On my way through Payson last week, I stopped in at Safeway. They've got one of those Starbucks kiosks and I had a gift card in my wallet, so I figured I'd grab a cup of black coffee for the road.

The older lady in front of me paid for her drink, and then tried to tip the barrista a dollar.

"No, thank you," he said to her. "We're not allowed to take tips."
"Oh, come on, it's just a dollar," she said, shoving it toward him.
"Thank you, I really appreciate it, but I could lose my job, and it's just not worth it," he said, with a very polite smile, at which point she relented.

The exchange pointed out a couple of things to me. First, that it's odd that a Starbucks standalone allows tips, but the rules are obviously different in the supermarket. Which is why, second, that it was a bit odd that the lady insisted on trying to give the young man a tip, even after he had said, quite clearly, why he was declining.

And third, leaving aside for a moment that "it's the principle of the thing," I think it's just flat-out rotten that someone could conceivably lose a job over a $1 tip.

Thursday, December 11, 2008

Do Millennials have the right entrepreneurial stuff?

As a dad and rowing coach who spends a lot of time with GenY/Net Generation/Millennials, I thought this Forbes article offered some interesting insights about the impact of social factors on the up-and-coming generation's business style. It's worth reading the whole thing, but the author's basic thesis is that Millies may be a bit too interested in consensus (thanks, Barney) to have the negotiating knack and bullheaded streak an entrepreneur requires.

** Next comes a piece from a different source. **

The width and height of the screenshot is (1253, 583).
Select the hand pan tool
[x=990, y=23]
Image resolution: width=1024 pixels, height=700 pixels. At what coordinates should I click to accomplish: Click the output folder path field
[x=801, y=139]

The skeptic in me has always been a bit wary about broad-brushing an entire generation--I'm more inclined to think there's a bell curve to it. Sure, I'm a guilty-as-charged GenXer, but I know plenty of people in my cohort who don't fit the type. It often smacks of simplistic marketing.

On the other hand, the phrase "The Everybody Gets A Trophy generation" made me laugh out loud. Scary true, and my kids' bookshelves prove it.

Tuesday, December 9, 2008

Cleaning Up

My wife's company has two Christmas parties this week, i.e., time to dust off my one business suit and find a couple of presentable dress shirts to bring to the drycleaner up the street. As I pulled them out, I remembered that one of the shirts had an unraveling collar button the last time I wore it. So, at the cleaners, I asked the guy at the desk if they could please sew it back on when they laundered the shirt, and he said, "Sure, no charge."

Now, a couple of things about this transaction: First, I find it somewhat amazing that they're willing to do that on a $2 service. (I would have been willing to pay $5 for the button alone, since I don't sew.) Second, since my office uniform is generally composed of shirts that don't require drycleaning, there's no way this is a special perk for "regulars." I simply don't go to this place very often.

But based on this small-but-impactful customer service gesture, I will go back. What's the lesson in it for creative freelancers? Make a small gesture to your clients, the creative equivalent of sewing on a button, and you just might find yourself cleaning up.